Materials and methods

Freshly harvested and dried groundnuts (2 kg, Arachis hypogaea L.) were obtained from Oilseeds Research Centre of BARI, Gazipur, Dhaka. The total weight of the 30 groundnut seeds was 16.09 g, and length and diameter of each seed were in average 1.35 and 0.83 cm, respectively. The matured and healthy nuts were selected and stored at 4 °C in a sealed plastic bag. The various chemicals and reagents used were of analytical grade or better. Thiobarbituric acid was procured from HiMedia Laboratories (Mumbai, India), and acetic acid and standards were from Sigma-Aldrich Co. (St. Louis, MO, USA). All other chemicals and solvents were from Merck (Darmstadt, Germany or Mumbai, India) unless otherwise stated.

Roasting and extraction protocol

A domestic size microwave oven (MS 3042G, LG, China) at 2450 MHz with power output of 340 W was used. Whole groundnuts (40 g) were placed in single layer in a Pyrex petri dish (12-cm diameter) and roasted by microwave for 2.5, 5, or 7.5 min after covering the dish based on trial results. The roasting treatment was carefully optimized in such a way that it resulted in optimum roasting without burning. After roasting, the nuts were allowed to cool to ambient temperature and were manually shelled to obtain seeds. The raw or roasted seeds were reduced to fine powder and moisture contents were determined by AOAC (2005) official method 930.15. The powder was mixed with n-hexane, at a sample to solvent ratio of 1:10 w/v. The mixture was homogenized with a homogenizer (Polytron PT 2100, Switzerland) at a speed of 15,000 rpm for 20 min, and filtered through a Whatman No. 4 filter paper using a Buchner funnel. The residue was re-extracted twice with the same solvent. The filtrates were combined and dried in a rotary vacuum evaporator at 45 °C. The oil thus obtained was weighed and stored into capped glass bottles at a temperature below −16 °C for further studies.

Thermal oxidation of samples

The roasted or unroasted oil samples (80 g) were taken into 100 ml beakers and placed in an electric oven at 170 °C, in order to accelerate the lipid oxidation and thermal degradation. Oil samples were withdrawn at intervals of 0, 3, 6 and 9 h for analyses.

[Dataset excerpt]
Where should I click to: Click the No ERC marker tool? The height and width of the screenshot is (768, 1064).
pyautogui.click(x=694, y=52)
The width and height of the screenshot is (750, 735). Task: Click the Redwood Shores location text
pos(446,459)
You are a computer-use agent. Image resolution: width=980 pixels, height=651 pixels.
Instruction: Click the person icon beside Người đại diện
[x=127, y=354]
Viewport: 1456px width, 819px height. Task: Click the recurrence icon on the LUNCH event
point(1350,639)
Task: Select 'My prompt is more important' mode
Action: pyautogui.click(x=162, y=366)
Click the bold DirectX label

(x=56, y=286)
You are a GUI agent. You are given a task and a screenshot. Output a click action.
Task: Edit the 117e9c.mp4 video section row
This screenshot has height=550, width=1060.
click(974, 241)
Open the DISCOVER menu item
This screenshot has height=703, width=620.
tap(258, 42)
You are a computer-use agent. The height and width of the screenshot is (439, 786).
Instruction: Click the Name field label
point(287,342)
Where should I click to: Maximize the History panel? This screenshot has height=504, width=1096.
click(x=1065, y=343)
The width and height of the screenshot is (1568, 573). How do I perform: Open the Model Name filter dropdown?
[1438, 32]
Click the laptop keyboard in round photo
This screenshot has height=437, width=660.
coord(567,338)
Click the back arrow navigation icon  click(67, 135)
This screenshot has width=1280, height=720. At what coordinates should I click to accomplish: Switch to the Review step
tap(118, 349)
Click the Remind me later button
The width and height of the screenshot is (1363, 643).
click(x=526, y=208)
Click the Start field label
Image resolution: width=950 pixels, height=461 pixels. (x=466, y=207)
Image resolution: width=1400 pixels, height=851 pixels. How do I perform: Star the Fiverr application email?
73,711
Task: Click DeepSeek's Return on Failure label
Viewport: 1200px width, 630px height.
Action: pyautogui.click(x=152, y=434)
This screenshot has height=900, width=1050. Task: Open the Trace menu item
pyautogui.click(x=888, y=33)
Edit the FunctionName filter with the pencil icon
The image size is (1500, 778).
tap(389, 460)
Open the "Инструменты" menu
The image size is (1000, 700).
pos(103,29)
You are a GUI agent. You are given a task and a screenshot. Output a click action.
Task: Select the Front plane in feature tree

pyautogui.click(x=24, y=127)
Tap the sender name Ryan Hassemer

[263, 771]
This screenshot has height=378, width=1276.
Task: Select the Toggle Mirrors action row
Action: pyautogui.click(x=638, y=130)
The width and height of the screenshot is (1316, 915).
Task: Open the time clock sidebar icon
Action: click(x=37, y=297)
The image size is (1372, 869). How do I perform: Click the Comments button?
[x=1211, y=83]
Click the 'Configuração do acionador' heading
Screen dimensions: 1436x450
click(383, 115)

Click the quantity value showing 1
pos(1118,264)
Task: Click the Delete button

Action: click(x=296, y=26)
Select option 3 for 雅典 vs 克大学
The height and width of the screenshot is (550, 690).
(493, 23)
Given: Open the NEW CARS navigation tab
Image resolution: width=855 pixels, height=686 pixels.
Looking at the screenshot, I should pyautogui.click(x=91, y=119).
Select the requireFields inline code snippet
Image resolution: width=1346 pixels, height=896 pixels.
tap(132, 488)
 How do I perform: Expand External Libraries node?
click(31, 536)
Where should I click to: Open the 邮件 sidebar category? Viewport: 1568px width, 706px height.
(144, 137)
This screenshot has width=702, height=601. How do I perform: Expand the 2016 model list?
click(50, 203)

## Problems
**1.** Transcribe the stretch of the groundnut roasting methods from "Freshly harvested and" through "unless otherwise stated.".
**2.** In the groundnut roasting methods, at what temperature was the electric oven set for the thermal oxidation of the oil samples?

## Solutions to the exercise
**1.**
Freshly harvested and dried groundnuts (2 kg, Arachis hypogaea L.) were obtained from Oilseeds Research Centre of BARI, Gazipur, Dhaka. The total weight of the 30 groundnut seeds was 16.09 g, and length and diameter of each seed were in average 1.35 and 0.83 cm, respectively. The matured and healthy nuts were selected and stored at 4 °C in a sealed plastic bag. The various chemicals and reagents used were of analytical grade or better. Thiobarbituric acid was procured from HiMedia Laboratories (Mumbai, India), and acetic acid and standards were from Sigma-Aldrich Co. (St. Louis, MO, USA). All other chemicals and solvents were from Merck (Darmstadt, Germany or Mumbai, India) unless otherwise stated.

**2.** 170 °C